Aim­mune's peanut al­ler­gy treat­ment could 'change prac­tice' — with safe­ty chal­lenges and a price any­thing but peanuts

Aim­mune Ther­a­peu­tics $AIMT has de­tailed the re­sults of its Phase III study of its peanut al­ler­gy ther­a­py known as AR101 in the New Eng­land Jour­nal of Med­i­cine in an ar­ti­cle — and in­de­pen­dent as­sess­ment — that will like­ly stoke its sup­port­ers as much as the skep­tics in the field. 

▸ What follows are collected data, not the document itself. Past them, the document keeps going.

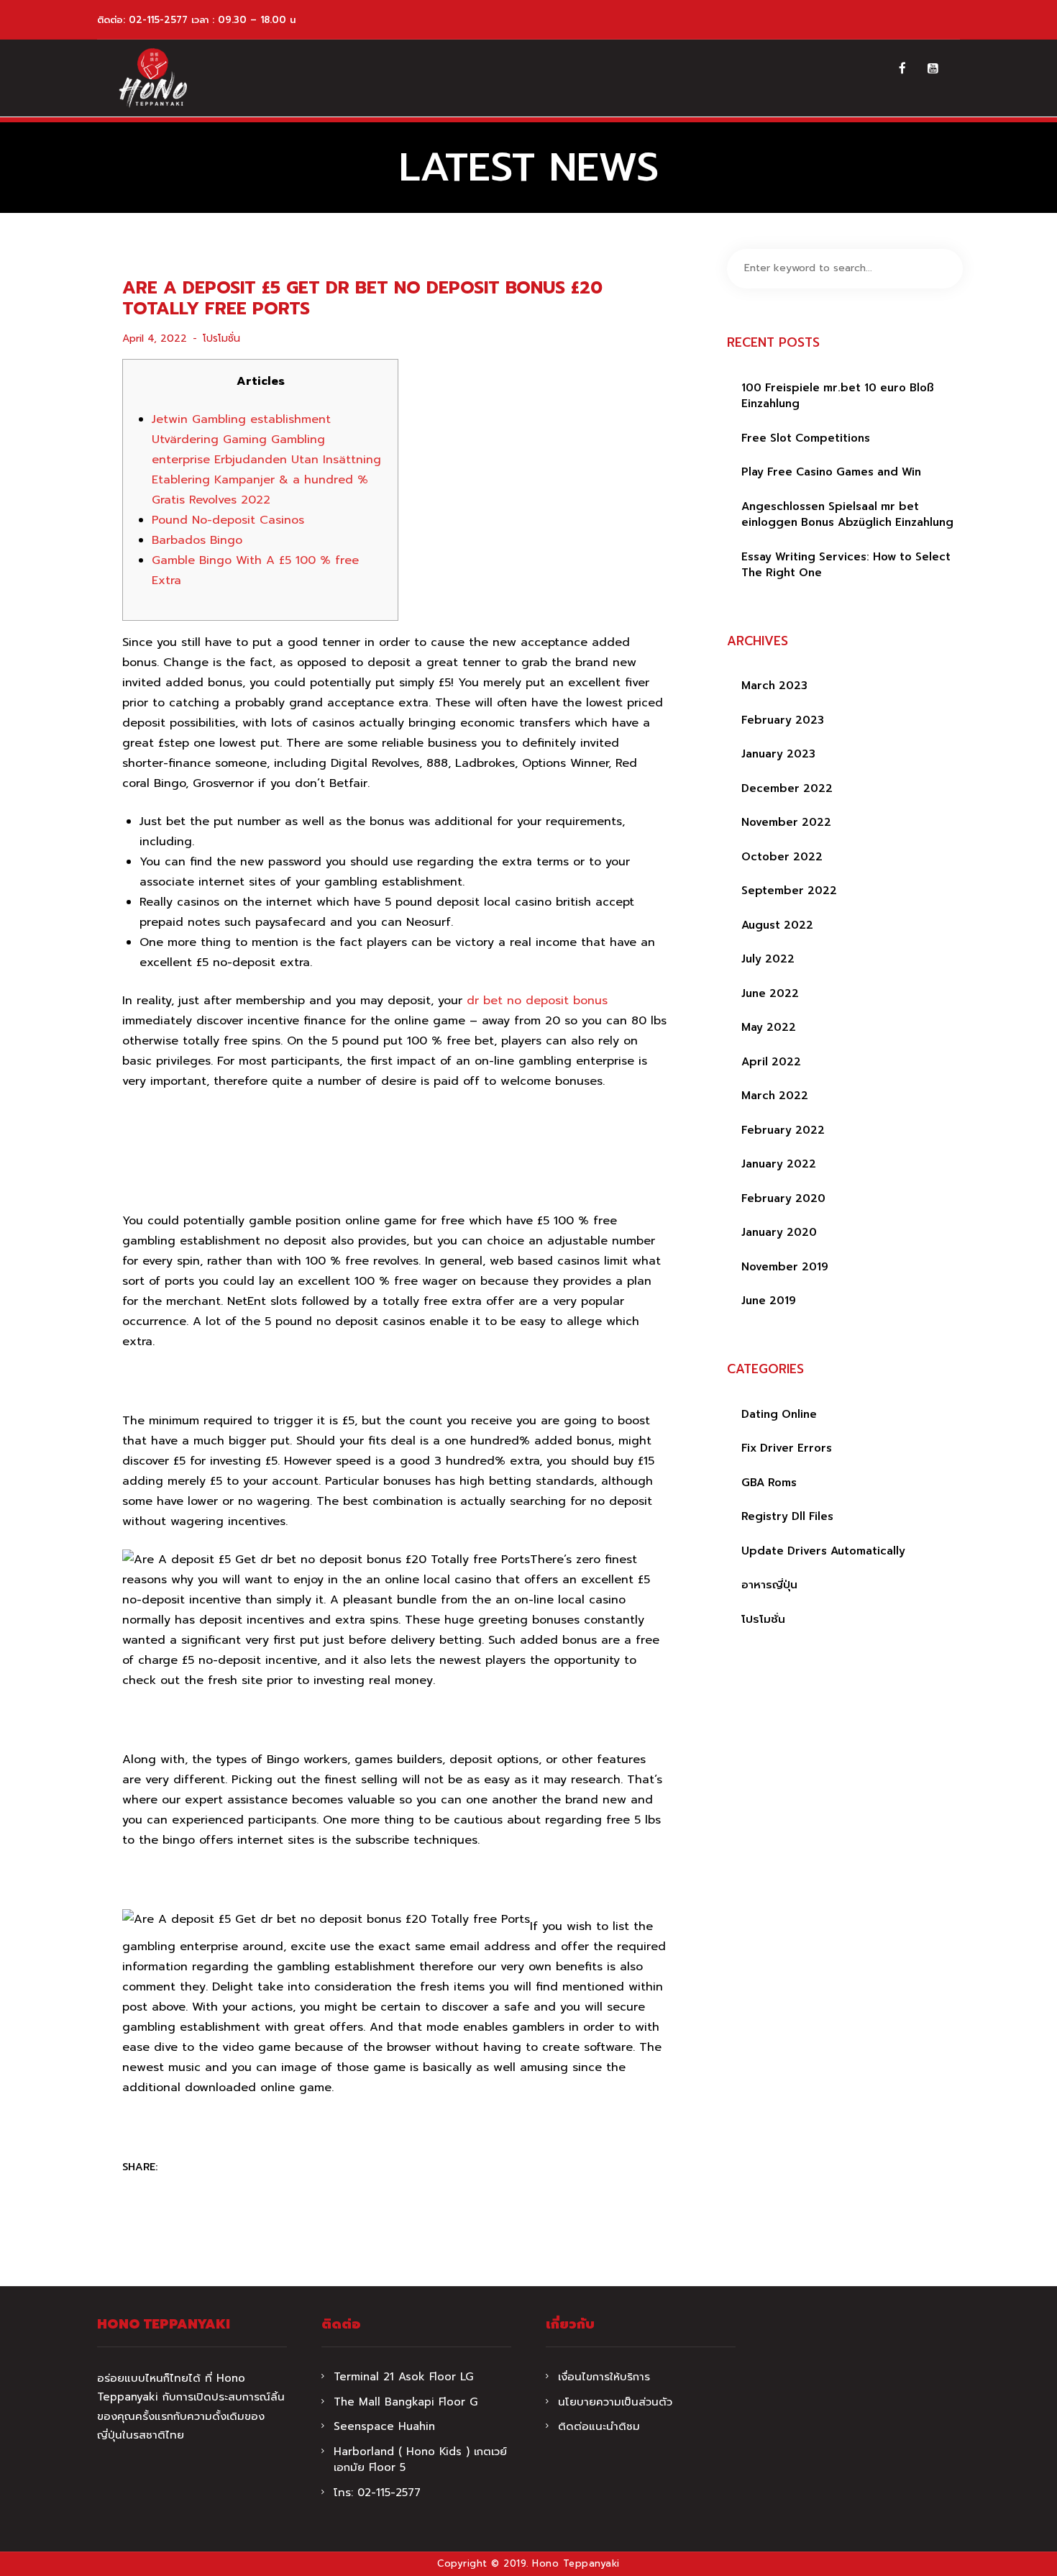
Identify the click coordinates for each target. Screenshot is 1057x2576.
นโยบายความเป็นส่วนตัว (615, 2402)
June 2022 (770, 993)
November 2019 (784, 1267)
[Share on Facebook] (179, 2168)
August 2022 (777, 925)
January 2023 (778, 754)
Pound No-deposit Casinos (228, 520)
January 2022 (778, 1164)
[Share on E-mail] (263, 2168)
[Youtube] (933, 68)
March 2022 (774, 1095)
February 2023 (782, 720)
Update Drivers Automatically (823, 1551)
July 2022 (768, 959)
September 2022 (789, 890)
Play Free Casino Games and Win (831, 472)
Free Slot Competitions (805, 438)
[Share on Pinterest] (235, 2168)
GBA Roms (769, 1482)
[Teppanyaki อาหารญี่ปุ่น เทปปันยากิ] (153, 78)
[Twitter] (207, 2168)
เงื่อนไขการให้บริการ (604, 2377)
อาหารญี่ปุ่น (769, 1585)
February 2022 (783, 1130)
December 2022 (787, 788)
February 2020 (783, 1198)
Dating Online (779, 1414)
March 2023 (774, 685)
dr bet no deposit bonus (537, 1000)
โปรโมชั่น (221, 338)
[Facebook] (902, 68)
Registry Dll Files (787, 1516)
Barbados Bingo (197, 540)
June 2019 (768, 1301)
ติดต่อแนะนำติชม (599, 2426)
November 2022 (786, 822)
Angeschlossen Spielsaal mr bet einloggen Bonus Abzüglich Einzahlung (847, 515)
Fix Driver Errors (786, 1448)
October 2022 (782, 857)
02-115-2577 (158, 20)
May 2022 (768, 1027)
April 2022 (771, 1062)
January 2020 (779, 1232)
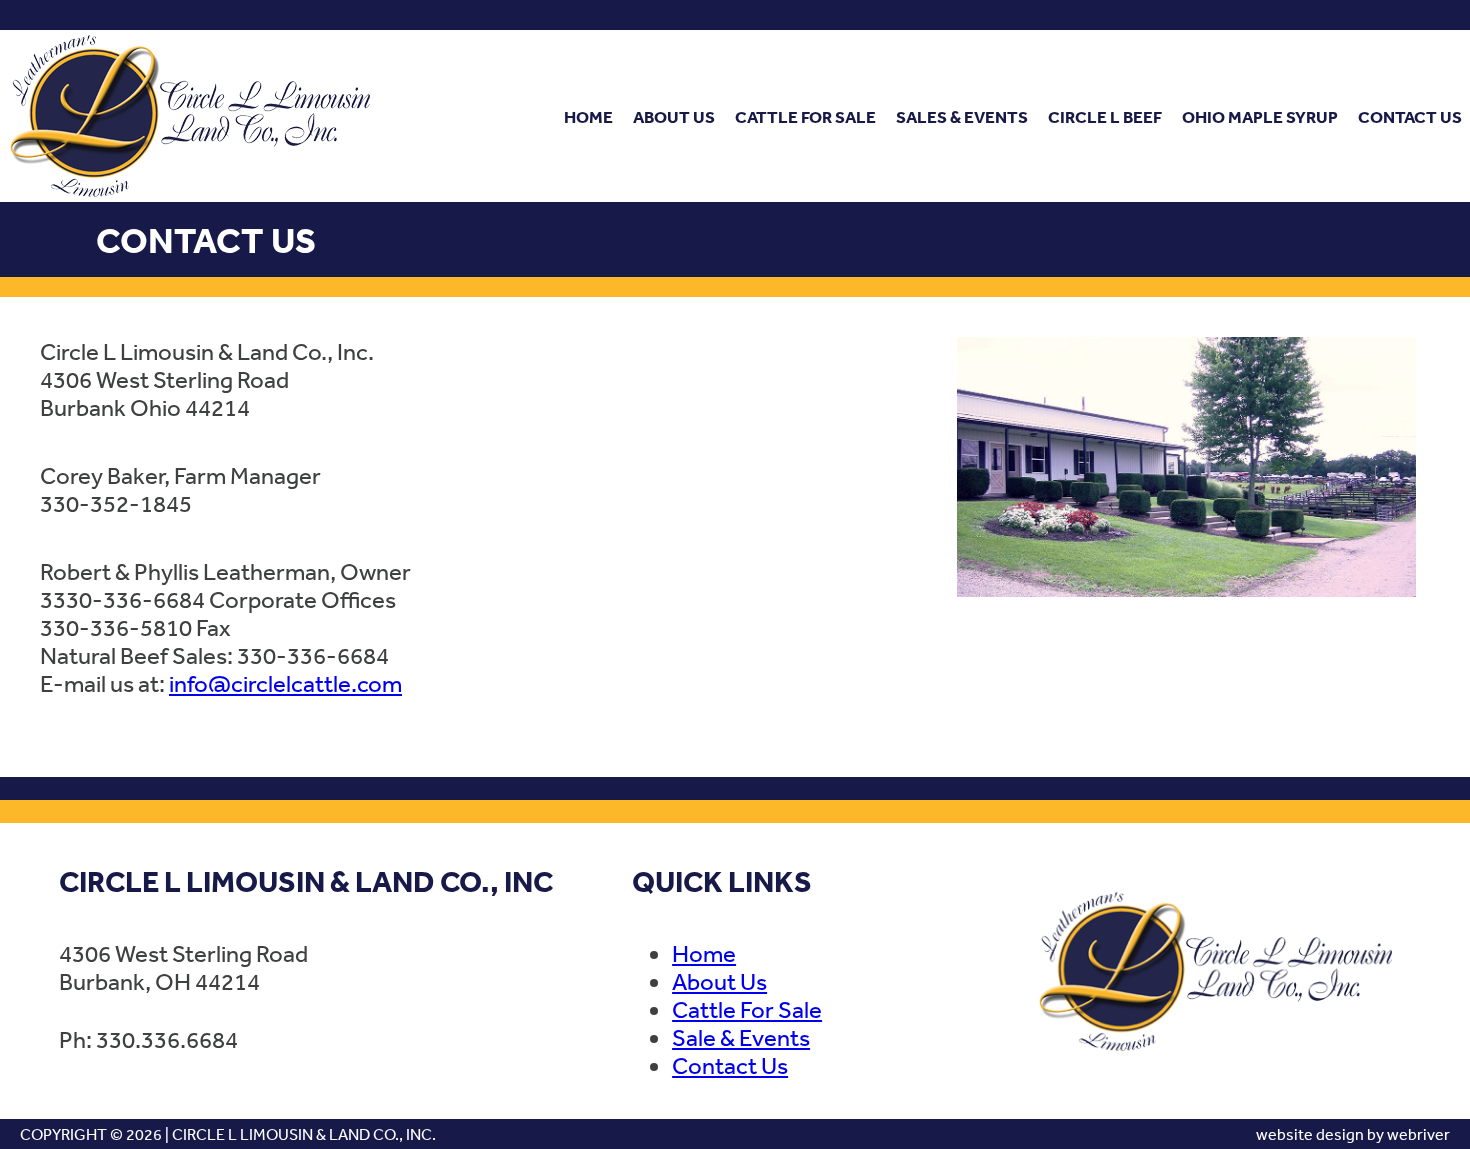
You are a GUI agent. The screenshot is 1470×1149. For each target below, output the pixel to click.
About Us (674, 116)
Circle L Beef (1105, 116)
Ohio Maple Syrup (1260, 116)
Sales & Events (962, 116)
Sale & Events (741, 1037)
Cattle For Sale (805, 116)
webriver (1418, 1134)
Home (588, 116)
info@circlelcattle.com (285, 683)
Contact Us (1410, 116)
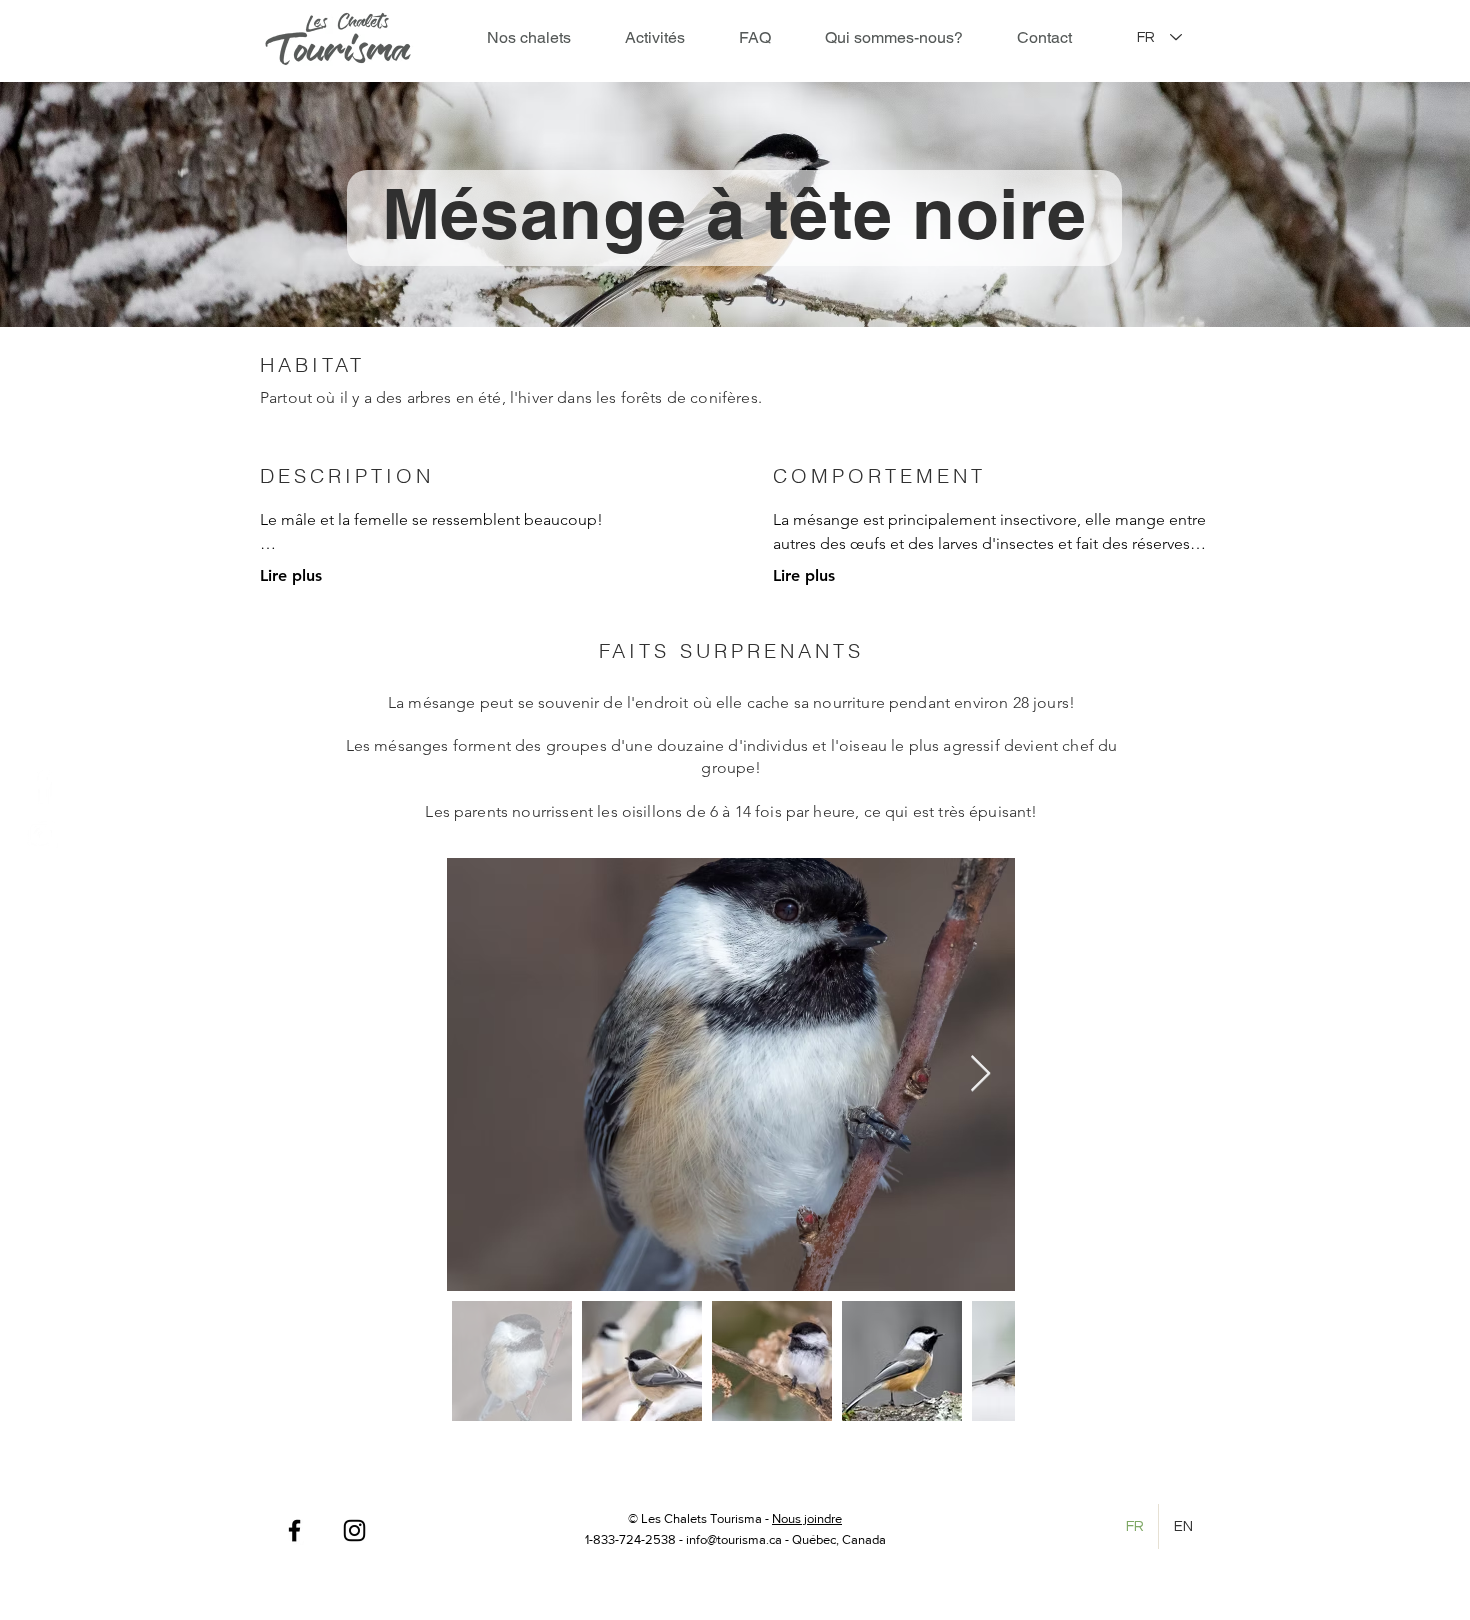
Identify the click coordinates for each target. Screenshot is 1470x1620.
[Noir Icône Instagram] (354, 1530)
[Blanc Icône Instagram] (41, 835)
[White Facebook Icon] (41, 786)
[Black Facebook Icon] (294, 1530)
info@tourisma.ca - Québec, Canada (786, 1539)
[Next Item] (980, 1074)
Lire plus (291, 575)
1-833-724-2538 (630, 1539)
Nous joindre (807, 1518)
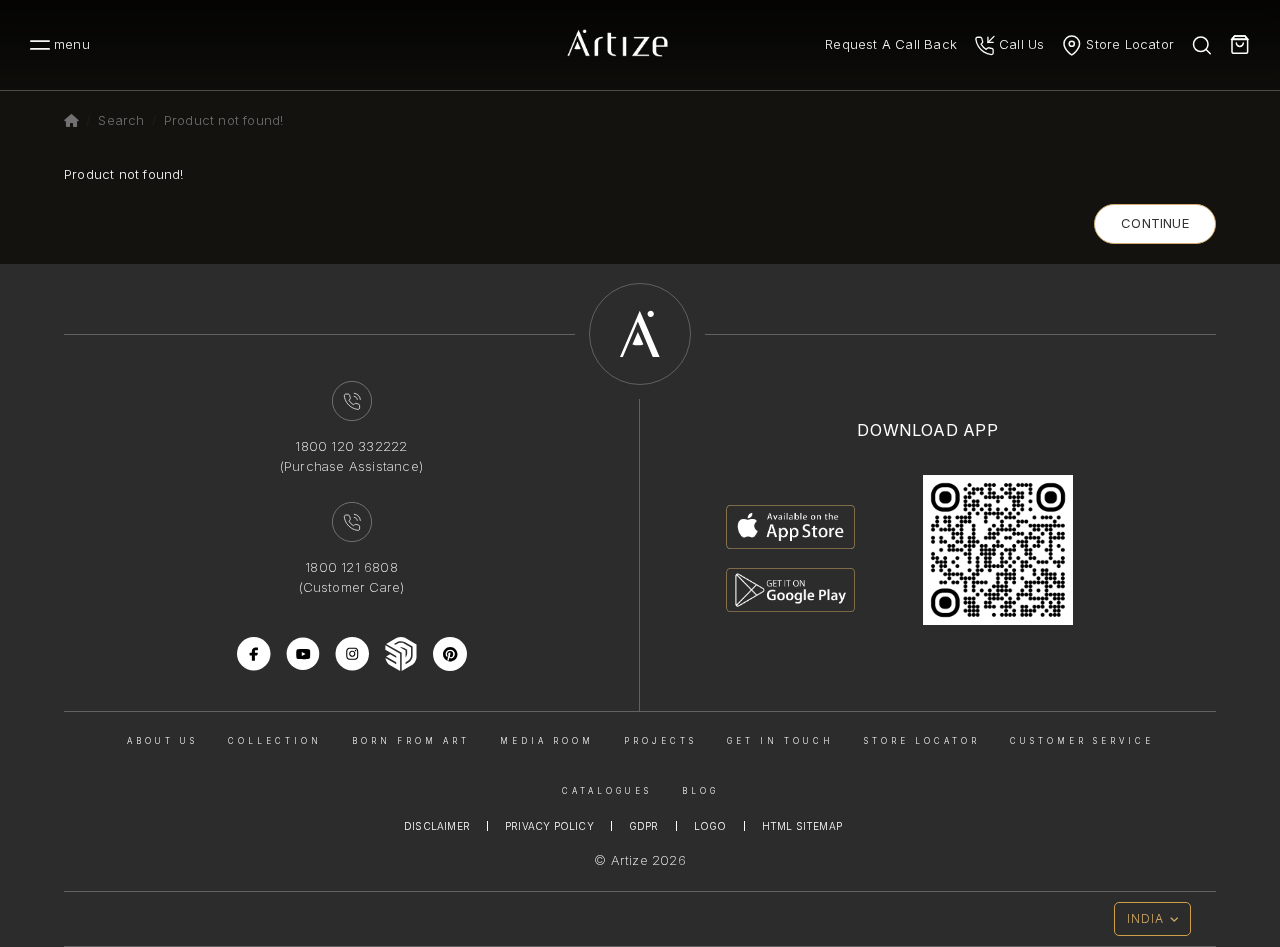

And once it is mar­ket­ed, if it gets that far, you can ex­pect a se­vere blow­back on the price, con­sid­er­ing this is a nat­ur­al byprod­uct that al­so has been used at the same dose that costs vir­tu­al­ly noth­ing to make — but wouldn’t have the same stamp of ap­proval that a prod­uct OK’d by the FDA would have.

On the bright side, the ar­ti­cle in the NE­JM un­der­scored that a dust­ing of care­ful­ly con­trolled 12% de­fat­ted peanut flour used in the treat­ment did help a broad swathe of 4- to 17-year-old al­ler­gic pa­tients in the study — two thirds to be ex­act — even­tu­al­ly tol­er­ate a dose of up to 4 peanuts with­out the se­vere and pos­si­bly life threat­en­ing re­ac­tion that they could nor­mal­ly ex­pect. That was true of on­ly 4% of place­bo group in the study.

A. Wes­ley Burks

A. Wes­ley Burks, the se­nior au­thor, said that the ther­a­py “could change prac­tice for peanut al­ler­gy.” And they’re just weeks away from fil­ing for an ap­proval at the FDA, with the EMA to fol­low next year.

Looked at in terms of ef­fi­ca­cy alone, their da­ta will get you through to an ap­proval and some high fives all around. But it’s not as sim­ple as that, with some big con­cerns about the na­ture of this prod­uct and the price tag that could make it a block­buster. Crit­ics didn’t over­look the fact that 11.6% of the pa­tients on AR101 dropped out of the study due to side ef­fects, com­pared to 2.4% in the place­bo arm.

Michael Perkin

“This is not some­thing to start at home,” notes Michael Perkin, one of the lead­ing spe­cial­ists in chil­dren’s al­ler­gies, in an in­de­pen­dent re­view of the NE­JM ar­ti­cle. “Ep­i­neph­rine was used by 14.0% of the par­tic­i­pants in the ac­tive-drug group as a re­sult of re­ac­tions to treat­ment. The longer-term side ef­fects of sus­tained con­sump­tion of an al­ler­gen to which the body has pro­duced IgE an­ti­bod­ies re­main un­known. Cur­rent think­ing has fo­cused on eosinophilic dis­ease, such as eosinophilic esophagi­tis, but sur­veil­lance and fol­low-up will be cru­cial.”

“The po­ten­tial mar­ket for these prod­ucts is be­lieved to be bil­lions of dol­lars,” adds Perkin. “It is per­haps salu­tary to con­sid­er that in the study con­duct­ed by the Cam­bridge group (which used a less pre­cise but equiv­a­lent 12% de­fat­ted peanut flour), chil­dren un­der­went de­sen­si­ti­za­tion with a bag of peanut flour cost­ing peanuts.”

The de­tails, and even the crit­i­cism, won’t help Paris-based DBV Tech­nolo­gies make its case for their ri­val al­ler­gy treat­ment, which failed a Phase III tri­al but is still bound to reg­u­la­tors.

Just days ago Nestlé Health Sci­ence upped its bet on Aim­mune Ther­a­peu­tics by $98 mil­lion, with its now $276 mil­lion stake in the com­pa­ny giv­ing it 19% of the biotech’s eq­ui­ty.